▶ _What the task asks_
Across the entries that follow, count each line holding "First" and state the total alone.

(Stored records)
* * *

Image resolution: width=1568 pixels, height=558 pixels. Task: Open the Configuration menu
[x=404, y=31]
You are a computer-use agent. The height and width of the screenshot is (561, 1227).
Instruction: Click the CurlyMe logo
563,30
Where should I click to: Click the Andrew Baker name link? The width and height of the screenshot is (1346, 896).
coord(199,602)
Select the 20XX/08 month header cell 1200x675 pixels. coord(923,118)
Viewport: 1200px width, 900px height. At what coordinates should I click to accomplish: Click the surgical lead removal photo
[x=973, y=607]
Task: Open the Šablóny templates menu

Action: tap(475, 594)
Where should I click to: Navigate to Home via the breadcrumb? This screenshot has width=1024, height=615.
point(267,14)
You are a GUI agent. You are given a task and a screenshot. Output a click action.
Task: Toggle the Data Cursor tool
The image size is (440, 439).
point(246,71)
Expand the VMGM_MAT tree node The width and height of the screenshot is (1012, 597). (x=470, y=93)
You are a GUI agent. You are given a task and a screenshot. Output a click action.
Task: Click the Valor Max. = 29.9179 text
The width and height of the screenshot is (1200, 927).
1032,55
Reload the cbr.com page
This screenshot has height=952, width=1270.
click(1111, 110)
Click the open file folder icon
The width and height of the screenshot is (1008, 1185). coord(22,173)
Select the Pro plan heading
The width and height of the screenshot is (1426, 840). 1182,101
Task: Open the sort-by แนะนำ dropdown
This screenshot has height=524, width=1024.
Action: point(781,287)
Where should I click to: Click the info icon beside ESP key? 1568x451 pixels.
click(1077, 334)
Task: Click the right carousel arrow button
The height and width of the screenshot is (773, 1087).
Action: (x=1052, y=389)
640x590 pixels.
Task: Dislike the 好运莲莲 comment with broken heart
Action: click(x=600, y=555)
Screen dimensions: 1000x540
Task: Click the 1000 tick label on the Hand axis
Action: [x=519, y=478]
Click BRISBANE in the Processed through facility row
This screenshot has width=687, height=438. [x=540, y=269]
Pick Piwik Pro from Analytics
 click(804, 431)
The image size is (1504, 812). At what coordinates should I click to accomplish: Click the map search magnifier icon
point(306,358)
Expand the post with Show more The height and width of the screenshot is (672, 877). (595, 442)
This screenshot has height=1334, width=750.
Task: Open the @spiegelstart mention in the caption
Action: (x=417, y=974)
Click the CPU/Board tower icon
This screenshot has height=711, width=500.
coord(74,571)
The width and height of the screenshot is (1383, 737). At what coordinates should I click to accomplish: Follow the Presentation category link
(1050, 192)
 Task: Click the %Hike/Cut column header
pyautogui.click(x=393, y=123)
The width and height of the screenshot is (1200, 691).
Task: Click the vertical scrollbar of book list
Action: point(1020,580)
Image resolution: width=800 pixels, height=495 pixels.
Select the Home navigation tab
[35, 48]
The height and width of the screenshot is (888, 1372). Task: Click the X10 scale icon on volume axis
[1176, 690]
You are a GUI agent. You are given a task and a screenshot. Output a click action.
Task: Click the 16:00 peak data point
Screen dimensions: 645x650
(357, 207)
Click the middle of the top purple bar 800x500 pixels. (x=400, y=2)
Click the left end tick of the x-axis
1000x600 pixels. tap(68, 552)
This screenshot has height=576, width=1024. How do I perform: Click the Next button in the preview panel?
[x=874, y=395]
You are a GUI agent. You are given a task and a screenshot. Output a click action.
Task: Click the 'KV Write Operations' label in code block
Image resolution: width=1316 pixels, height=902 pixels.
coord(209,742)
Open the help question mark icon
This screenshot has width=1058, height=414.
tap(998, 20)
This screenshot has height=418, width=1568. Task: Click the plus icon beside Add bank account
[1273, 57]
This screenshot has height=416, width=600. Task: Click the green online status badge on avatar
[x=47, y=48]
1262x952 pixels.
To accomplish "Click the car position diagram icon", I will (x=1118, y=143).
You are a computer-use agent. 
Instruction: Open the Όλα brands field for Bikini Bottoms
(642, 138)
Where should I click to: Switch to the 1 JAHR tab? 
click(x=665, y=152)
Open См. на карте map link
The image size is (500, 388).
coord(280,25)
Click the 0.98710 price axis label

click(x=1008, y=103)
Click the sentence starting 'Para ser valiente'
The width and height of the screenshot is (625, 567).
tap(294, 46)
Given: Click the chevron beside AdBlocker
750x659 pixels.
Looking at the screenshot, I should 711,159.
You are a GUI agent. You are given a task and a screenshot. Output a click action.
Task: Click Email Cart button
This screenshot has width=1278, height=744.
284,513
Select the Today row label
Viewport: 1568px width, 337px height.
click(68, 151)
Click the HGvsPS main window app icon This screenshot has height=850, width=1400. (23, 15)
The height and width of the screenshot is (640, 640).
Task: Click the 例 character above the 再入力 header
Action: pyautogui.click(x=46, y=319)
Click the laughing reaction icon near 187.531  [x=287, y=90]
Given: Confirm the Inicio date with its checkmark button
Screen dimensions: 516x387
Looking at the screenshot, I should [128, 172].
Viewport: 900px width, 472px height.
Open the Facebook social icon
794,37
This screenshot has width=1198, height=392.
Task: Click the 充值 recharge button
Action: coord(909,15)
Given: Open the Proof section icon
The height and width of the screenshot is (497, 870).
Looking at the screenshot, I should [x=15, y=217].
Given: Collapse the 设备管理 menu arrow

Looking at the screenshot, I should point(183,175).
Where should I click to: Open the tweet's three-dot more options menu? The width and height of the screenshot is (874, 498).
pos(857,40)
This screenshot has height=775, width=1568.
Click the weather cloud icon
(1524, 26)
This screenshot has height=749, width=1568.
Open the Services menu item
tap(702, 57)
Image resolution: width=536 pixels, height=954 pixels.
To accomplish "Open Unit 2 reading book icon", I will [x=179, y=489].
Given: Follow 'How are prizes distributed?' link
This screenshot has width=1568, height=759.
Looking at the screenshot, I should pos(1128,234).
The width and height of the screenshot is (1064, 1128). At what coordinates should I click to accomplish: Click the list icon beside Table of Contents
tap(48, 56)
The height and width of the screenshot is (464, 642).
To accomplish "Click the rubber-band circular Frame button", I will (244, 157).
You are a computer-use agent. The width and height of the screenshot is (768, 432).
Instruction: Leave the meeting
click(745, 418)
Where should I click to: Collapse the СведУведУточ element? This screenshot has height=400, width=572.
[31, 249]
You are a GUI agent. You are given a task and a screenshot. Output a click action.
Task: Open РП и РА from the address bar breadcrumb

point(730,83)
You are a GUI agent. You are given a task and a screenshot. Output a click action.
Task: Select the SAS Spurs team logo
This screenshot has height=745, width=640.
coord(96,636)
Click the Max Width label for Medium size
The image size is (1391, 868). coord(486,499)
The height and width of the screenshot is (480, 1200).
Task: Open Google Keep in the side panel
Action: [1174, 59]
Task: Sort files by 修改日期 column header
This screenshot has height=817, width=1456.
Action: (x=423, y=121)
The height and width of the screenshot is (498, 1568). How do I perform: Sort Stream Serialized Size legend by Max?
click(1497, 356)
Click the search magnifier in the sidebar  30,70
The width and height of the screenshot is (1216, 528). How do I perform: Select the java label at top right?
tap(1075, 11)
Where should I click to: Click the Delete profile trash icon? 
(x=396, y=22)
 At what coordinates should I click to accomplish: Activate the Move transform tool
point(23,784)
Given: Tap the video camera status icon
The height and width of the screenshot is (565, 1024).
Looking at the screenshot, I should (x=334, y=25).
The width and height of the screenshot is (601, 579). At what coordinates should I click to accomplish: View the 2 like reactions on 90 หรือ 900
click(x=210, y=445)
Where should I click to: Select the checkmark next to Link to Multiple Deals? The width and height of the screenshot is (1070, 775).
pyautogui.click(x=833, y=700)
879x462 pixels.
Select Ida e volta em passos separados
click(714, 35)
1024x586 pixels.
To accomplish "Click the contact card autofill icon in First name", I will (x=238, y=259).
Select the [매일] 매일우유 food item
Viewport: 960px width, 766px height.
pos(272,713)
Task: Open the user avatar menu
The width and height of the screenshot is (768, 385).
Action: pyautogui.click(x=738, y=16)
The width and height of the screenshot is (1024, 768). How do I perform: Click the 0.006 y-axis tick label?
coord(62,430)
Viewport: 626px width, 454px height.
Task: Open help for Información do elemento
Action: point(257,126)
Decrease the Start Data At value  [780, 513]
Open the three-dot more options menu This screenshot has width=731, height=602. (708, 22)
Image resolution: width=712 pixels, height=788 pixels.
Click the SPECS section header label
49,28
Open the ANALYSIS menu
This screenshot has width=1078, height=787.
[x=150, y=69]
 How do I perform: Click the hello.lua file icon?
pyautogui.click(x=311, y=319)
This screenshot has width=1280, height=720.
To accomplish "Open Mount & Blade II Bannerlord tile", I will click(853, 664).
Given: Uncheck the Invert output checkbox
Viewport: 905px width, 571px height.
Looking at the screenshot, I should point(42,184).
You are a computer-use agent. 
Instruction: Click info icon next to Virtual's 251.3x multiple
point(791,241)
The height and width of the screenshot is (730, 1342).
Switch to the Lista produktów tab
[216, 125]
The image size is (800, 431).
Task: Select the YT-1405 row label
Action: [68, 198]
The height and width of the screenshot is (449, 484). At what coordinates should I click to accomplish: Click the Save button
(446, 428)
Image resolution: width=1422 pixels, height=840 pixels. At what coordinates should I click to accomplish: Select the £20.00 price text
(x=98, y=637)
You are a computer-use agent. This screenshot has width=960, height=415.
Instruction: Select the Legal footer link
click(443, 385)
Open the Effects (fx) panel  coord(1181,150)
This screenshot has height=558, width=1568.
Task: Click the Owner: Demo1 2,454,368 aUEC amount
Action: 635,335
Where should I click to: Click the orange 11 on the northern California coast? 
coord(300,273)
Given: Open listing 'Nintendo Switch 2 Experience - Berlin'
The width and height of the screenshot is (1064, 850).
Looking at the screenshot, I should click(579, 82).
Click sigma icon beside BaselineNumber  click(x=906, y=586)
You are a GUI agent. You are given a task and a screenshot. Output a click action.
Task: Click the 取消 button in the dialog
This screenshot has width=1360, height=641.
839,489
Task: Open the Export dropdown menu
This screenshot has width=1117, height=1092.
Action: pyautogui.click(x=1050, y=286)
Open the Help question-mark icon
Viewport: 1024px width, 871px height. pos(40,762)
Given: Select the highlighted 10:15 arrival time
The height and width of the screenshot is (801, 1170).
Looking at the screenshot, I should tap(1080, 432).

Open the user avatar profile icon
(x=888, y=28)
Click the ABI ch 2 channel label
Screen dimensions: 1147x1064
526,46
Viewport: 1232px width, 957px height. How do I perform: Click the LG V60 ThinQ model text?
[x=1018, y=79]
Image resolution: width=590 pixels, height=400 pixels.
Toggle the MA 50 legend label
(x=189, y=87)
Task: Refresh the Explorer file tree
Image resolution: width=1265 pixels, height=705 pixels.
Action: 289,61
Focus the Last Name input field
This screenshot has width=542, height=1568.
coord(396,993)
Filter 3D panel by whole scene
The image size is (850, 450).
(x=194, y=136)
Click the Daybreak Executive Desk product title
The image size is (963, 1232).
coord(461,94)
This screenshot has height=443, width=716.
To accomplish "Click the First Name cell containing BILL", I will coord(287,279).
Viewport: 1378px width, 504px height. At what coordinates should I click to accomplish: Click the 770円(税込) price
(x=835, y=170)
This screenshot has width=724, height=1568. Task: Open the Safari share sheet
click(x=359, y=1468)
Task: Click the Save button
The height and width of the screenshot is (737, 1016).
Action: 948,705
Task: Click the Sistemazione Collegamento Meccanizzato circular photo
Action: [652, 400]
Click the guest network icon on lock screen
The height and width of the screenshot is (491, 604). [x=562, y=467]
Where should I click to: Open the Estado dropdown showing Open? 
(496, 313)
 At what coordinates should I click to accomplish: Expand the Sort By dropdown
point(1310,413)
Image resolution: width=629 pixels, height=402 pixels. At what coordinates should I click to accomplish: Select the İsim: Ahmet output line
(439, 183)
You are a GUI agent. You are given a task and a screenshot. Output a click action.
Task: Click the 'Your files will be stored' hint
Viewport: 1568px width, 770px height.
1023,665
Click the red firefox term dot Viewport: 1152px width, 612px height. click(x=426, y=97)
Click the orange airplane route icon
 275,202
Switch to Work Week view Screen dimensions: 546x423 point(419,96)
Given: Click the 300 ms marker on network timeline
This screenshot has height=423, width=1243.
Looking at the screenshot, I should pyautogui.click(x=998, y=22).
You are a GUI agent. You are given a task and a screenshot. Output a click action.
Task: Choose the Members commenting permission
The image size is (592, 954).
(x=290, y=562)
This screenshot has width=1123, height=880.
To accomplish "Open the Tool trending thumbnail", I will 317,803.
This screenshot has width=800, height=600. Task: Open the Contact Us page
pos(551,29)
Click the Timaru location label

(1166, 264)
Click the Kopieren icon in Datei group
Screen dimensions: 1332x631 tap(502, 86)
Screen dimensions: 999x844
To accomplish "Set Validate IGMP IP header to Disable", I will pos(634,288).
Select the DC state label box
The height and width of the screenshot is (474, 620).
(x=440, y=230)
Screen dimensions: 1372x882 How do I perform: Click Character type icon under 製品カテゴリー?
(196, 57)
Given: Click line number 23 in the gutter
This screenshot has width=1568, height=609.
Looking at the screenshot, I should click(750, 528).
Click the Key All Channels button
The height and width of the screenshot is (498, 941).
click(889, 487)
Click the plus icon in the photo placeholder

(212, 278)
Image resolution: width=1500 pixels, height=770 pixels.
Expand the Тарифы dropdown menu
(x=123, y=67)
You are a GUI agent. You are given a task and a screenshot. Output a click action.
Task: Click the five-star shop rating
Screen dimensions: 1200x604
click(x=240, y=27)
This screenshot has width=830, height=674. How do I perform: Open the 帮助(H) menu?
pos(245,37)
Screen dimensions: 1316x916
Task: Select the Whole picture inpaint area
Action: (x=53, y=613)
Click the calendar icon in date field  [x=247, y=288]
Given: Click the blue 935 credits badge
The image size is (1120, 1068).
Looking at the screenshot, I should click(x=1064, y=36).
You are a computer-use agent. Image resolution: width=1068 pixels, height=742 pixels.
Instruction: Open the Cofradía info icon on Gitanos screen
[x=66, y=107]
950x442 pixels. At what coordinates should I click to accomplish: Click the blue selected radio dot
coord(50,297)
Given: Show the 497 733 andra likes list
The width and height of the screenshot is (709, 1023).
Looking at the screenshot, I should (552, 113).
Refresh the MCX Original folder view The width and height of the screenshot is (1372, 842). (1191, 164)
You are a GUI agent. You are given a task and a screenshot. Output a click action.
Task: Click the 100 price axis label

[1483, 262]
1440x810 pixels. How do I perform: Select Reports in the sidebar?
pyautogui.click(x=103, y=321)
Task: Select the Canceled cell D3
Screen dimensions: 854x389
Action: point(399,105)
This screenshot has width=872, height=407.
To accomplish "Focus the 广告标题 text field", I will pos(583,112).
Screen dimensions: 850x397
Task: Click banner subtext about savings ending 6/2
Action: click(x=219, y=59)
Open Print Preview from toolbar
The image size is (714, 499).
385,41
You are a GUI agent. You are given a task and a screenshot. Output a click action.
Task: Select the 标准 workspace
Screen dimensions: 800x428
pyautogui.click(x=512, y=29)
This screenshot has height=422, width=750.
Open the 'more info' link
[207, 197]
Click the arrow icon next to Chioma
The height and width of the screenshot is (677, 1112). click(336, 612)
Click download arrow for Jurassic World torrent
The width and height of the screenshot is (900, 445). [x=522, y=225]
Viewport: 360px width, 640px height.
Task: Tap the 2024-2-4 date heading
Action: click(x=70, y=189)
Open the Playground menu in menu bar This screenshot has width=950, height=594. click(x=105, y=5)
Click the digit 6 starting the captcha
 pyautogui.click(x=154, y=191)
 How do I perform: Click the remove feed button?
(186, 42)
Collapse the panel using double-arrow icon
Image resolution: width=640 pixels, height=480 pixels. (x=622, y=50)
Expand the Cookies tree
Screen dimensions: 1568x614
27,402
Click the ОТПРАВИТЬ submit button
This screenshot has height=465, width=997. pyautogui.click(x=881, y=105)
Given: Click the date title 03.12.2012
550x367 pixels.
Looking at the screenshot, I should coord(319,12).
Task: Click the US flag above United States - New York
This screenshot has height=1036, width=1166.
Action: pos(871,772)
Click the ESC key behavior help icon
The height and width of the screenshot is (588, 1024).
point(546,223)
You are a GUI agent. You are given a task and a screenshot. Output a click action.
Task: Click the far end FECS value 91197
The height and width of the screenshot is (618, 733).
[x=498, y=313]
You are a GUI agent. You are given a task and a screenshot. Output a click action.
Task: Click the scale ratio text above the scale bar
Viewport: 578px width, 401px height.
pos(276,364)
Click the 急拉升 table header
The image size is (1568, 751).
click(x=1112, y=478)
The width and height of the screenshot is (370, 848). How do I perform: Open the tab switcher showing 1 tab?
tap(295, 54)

* * *

▶ _Response_
2